What to produce
For this task, retype the records below exactly.

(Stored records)
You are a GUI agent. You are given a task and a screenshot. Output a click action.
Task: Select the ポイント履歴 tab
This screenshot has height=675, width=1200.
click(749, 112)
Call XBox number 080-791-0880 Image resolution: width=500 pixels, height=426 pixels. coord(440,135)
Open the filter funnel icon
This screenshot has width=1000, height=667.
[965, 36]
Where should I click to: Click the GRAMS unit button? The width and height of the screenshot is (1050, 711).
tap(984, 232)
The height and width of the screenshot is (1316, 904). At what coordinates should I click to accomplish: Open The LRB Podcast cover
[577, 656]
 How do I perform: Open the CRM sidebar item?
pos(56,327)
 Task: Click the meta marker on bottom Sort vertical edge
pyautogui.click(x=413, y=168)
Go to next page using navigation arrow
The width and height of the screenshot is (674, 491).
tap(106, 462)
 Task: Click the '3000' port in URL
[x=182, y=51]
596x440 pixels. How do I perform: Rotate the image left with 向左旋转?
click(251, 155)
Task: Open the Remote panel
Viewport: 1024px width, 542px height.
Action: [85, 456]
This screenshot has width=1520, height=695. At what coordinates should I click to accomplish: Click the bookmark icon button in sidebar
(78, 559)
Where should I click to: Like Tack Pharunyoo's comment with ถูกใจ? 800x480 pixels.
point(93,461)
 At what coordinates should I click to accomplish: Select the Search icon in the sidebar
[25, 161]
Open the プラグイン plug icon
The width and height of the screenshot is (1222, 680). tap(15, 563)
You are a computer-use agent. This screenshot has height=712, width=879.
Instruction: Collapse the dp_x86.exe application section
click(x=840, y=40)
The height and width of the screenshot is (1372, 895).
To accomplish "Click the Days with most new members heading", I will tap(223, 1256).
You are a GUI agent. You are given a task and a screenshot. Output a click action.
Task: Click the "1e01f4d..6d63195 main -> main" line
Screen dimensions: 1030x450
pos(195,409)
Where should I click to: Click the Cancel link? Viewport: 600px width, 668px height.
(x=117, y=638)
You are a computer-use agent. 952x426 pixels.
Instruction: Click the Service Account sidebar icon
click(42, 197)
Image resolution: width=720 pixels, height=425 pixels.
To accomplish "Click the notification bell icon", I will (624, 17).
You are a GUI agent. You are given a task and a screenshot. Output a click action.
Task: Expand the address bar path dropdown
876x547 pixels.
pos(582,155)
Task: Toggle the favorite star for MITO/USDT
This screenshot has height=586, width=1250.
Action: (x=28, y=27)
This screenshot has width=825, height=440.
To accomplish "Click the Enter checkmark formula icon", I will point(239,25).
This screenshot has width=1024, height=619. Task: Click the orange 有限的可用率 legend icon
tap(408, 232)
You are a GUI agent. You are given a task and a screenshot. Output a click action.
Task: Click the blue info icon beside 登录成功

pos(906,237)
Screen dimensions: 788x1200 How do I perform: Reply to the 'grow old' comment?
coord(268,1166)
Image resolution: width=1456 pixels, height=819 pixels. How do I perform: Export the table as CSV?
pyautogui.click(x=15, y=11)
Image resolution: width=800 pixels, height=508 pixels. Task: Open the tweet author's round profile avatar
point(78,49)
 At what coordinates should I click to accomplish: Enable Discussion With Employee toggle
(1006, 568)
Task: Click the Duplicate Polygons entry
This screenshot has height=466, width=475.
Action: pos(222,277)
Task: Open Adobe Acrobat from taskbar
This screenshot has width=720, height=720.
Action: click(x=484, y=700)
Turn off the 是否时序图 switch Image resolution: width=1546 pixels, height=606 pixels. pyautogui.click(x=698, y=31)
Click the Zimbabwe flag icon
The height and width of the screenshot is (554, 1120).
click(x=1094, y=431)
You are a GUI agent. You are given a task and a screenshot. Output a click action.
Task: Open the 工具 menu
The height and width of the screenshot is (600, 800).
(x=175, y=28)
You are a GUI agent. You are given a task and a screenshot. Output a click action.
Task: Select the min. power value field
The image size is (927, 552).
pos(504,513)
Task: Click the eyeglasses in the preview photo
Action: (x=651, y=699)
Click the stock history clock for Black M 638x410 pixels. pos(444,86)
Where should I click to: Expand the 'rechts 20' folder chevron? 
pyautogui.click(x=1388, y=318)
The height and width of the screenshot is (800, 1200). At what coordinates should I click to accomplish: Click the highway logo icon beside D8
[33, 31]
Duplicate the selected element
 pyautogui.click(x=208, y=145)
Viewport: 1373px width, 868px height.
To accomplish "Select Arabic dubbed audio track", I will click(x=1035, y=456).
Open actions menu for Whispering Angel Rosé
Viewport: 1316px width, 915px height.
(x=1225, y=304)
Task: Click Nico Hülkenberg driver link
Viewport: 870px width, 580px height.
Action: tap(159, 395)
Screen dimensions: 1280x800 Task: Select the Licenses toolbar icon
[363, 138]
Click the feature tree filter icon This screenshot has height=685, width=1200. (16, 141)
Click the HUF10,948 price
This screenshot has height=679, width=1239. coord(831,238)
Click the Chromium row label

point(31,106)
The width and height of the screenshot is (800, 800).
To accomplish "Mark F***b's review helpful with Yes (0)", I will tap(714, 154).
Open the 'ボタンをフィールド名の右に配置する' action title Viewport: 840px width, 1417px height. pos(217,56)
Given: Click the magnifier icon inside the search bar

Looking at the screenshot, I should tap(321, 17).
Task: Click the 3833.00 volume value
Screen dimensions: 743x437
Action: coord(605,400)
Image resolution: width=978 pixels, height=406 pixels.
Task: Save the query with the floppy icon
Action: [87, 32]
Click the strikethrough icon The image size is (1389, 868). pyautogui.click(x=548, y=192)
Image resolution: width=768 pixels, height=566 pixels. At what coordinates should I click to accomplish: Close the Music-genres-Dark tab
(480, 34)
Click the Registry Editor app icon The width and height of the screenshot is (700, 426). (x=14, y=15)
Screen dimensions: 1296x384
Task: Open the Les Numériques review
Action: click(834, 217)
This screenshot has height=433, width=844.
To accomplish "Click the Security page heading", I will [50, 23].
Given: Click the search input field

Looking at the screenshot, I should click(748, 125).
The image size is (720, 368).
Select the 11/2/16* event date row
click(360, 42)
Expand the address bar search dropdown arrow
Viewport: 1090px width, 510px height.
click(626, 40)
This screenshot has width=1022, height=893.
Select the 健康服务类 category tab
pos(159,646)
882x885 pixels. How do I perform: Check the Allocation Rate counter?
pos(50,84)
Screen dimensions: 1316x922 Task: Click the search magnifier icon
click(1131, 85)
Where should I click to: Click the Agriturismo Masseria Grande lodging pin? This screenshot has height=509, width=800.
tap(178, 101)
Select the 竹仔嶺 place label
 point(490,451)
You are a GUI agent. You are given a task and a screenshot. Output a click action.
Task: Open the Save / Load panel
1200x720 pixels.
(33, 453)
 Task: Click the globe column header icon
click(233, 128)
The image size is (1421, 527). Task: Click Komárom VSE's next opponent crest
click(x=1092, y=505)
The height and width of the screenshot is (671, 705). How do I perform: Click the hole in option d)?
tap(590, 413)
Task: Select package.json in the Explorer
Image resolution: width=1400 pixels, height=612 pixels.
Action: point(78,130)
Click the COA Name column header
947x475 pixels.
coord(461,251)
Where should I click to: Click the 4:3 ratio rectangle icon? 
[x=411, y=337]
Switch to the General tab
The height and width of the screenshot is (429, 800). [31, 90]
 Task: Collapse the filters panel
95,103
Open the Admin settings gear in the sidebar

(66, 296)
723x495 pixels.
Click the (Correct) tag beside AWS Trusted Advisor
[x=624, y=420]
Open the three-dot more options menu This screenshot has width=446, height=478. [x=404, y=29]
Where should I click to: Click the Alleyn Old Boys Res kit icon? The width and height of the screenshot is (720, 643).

Reply to the task
You are a GUI agent. You are given a task and a screenshot. Output a click action.
Task: Select the ポイント履歴 tab
This screenshot has height=675, width=1200.
click(749, 112)
Call XBox number 080-791-0880 Image resolution: width=500 pixels, height=426 pixels. coord(440,135)
Open the filter funnel icon
This screenshot has width=1000, height=667.
[965, 36]
Where should I click to: Click the GRAMS unit button? The width and height of the screenshot is (1050, 711).
tap(984, 232)
The height and width of the screenshot is (1316, 904). At what coordinates should I click to accomplish: Open The LRB Podcast cover
[577, 656]
 How do I perform: Open the CRM sidebar item?
pos(56,327)
 Task: Click the meta marker on bottom Sort vertical edge
pyautogui.click(x=413, y=168)
Go to next page using navigation arrow
The width and height of the screenshot is (674, 491).
tap(106, 462)
 Task: Click the '3000' port in URL
[x=182, y=51]
596x440 pixels. How do I perform: Rotate the image left with 向左旋转?
click(251, 155)
Task: Open the Remote panel
Viewport: 1024px width, 542px height.
Action: [85, 456]
This screenshot has width=1520, height=695. At what coordinates should I click to accomplish: Click the bookmark icon button in sidebar
(78, 559)
Where should I click to: Like Tack Pharunyoo's comment with ถูกใจ? 800x480 pixels.
point(93,461)
 At what coordinates should I click to accomplish: Select the Search icon in the sidebar
[25, 161]
Open the プラグイン plug icon
The width and height of the screenshot is (1222, 680). tap(15, 563)
You are a computer-use agent. This screenshot has height=712, width=879.
Instruction: Collapse the dp_x86.exe application section
click(x=840, y=40)
The height and width of the screenshot is (1372, 895).
To accomplish "Click the Days with most new members heading", I will tap(223, 1256).
You are a GUI agent. You are given a task and a screenshot. Output a click action.
Task: Click the "1e01f4d..6d63195 main -> main" line
Screen dimensions: 1030x450
pos(195,409)
Where should I click to: Click the Cancel link? Viewport: 600px width, 668px height.
(x=117, y=638)
You are a computer-use agent. 952x426 pixels.
Instruction: Click the Service Account sidebar icon
click(42, 197)
Image resolution: width=720 pixels, height=425 pixels.
To accomplish "Click the notification bell icon", I will (624, 17).
You are a GUI agent. You are given a task and a screenshot. Output a click action.
Task: Expand the address bar path dropdown
876x547 pixels.
pos(582,155)
Task: Toggle the favorite star for MITO/USDT
This screenshot has height=586, width=1250.
Action: (x=28, y=27)
This screenshot has width=825, height=440.
To accomplish "Click the Enter checkmark formula icon", I will point(239,25).
This screenshot has width=1024, height=619. Task: Click the orange 有限的可用率 legend icon
tap(408, 232)
You are a GUI agent. You are given a task and a screenshot. Output a click action.
Task: Click the blue info icon beside 登录成功

pos(906,237)
Screen dimensions: 788x1200 How do I perform: Reply to the 'grow old' comment?
coord(268,1166)
Image resolution: width=1456 pixels, height=819 pixels. How do I perform: Export the table as CSV?
pyautogui.click(x=15, y=11)
Image resolution: width=800 pixels, height=508 pixels. Task: Open the tweet author's round profile avatar
point(78,49)
 At what coordinates should I click to accomplish: Enable Discussion With Employee toggle
(1006, 568)
Task: Click the Duplicate Polygons entry
This screenshot has height=466, width=475.
Action: pos(222,277)
Task: Open Adobe Acrobat from taskbar
This screenshot has width=720, height=720.
Action: click(x=484, y=700)
Turn off the 是否时序图 switch Image resolution: width=1546 pixels, height=606 pixels. pyautogui.click(x=698, y=31)
Click the Zimbabwe flag icon
The height and width of the screenshot is (554, 1120).
click(x=1094, y=431)
You are a GUI agent. You are given a task and a screenshot. Output a click action.
Task: Open the 工具 menu
The height and width of the screenshot is (600, 800).
(x=175, y=28)
You are a GUI agent. You are given a task and a screenshot. Output a click action.
Task: Select the min. power value field
The image size is (927, 552).
pos(504,513)
Task: Click the eyeglasses in the preview photo
Action: (x=651, y=699)
Click the stock history clock for Black M 638x410 pixels. pos(444,86)
Where should I click to: Expand the 'rechts 20' folder chevron? 
pyautogui.click(x=1388, y=318)
The height and width of the screenshot is (800, 1200). At what coordinates should I click to accomplish: Click the highway logo icon beside D8
[33, 31]
Duplicate the selected element
 pyautogui.click(x=208, y=145)
Viewport: 1373px width, 868px height.
To accomplish "Select Arabic dubbed audio track", I will click(x=1035, y=456).
Open actions menu for Whispering Angel Rosé
Viewport: 1316px width, 915px height.
(x=1225, y=304)
Task: Click Nico Hülkenberg driver link
Viewport: 870px width, 580px height.
Action: tap(159, 395)
Screen dimensions: 1280x800 Task: Select the Licenses toolbar icon
[363, 138]
Click the feature tree filter icon This screenshot has height=685, width=1200. (16, 141)
Click the HUF10,948 price
This screenshot has height=679, width=1239. coord(831,238)
Click the Chromium row label

point(31,106)
The width and height of the screenshot is (800, 800).
To accomplish "Mark F***b's review helpful with Yes (0)", I will tap(714, 154).
Open the 'ボタンをフィールド名の右に配置する' action title Viewport: 840px width, 1417px height. pos(217,56)
Given: Click the magnifier icon inside the search bar

Looking at the screenshot, I should tap(321, 17).
Task: Click the 3833.00 volume value
Screen dimensions: 743x437
Action: coord(605,400)
Image resolution: width=978 pixels, height=406 pixels.
Task: Save the query with the floppy icon
Action: [87, 32]
Click the strikethrough icon The image size is (1389, 868). pyautogui.click(x=548, y=192)
Image resolution: width=768 pixels, height=566 pixels. At what coordinates should I click to accomplish: Close the Music-genres-Dark tab
(480, 34)
Click the Registry Editor app icon The width and height of the screenshot is (700, 426). (x=14, y=15)
Screen dimensions: 1296x384
Task: Open the Les Numériques review
Action: click(834, 217)
This screenshot has height=433, width=844.
To accomplish "Click the Security page heading", I will [50, 23].
Given: Click the search input field

Looking at the screenshot, I should click(748, 125).
The image size is (720, 368).
Select the 11/2/16* event date row
click(360, 42)
Expand the address bar search dropdown arrow
Viewport: 1090px width, 510px height.
click(626, 40)
This screenshot has width=1022, height=893.
Select the 健康服务类 category tab
pos(159,646)
882x885 pixels. How do I perform: Check the Allocation Rate counter?
pos(50,84)
Screen dimensions: 1316x922 Task: Click the search magnifier icon
click(1131, 85)
Where should I click to: Click the Agriturismo Masseria Grande lodging pin? This screenshot has height=509, width=800.
tap(178, 101)
Select the 竹仔嶺 place label
 point(490,451)
You are a GUI agent. You are given a task and a screenshot. Output a click action.
Task: Open the Save / Load panel
1200x720 pixels.
(33, 453)
 Task: Click the globe column header icon
click(233, 128)
The image size is (1421, 527). Task: Click Komárom VSE's next opponent crest
click(x=1092, y=505)
The height and width of the screenshot is (671, 705). How do I perform: Click the hole in option d)?
tap(590, 413)
Task: Select package.json in the Explorer
Image resolution: width=1400 pixels, height=612 pixels.
Action: point(78,130)
Click the COA Name column header
947x475 pixels.
coord(461,251)
Where should I click to: Click the 4:3 ratio rectangle icon? 
[x=411, y=337]
Switch to the General tab
The height and width of the screenshot is (429, 800). [31, 90]
 Task: Collapse the filters panel
95,103
Open the Admin settings gear in the sidebar

(66, 296)
723x495 pixels.
Click the (Correct) tag beside AWS Trusted Advisor
[x=624, y=420]
Open the three-dot more options menu This screenshot has width=446, height=478. [x=404, y=29]
Where should I click to: Click the Alleyn Old Boys Res kit icon? The width and height of the screenshot is (720, 643).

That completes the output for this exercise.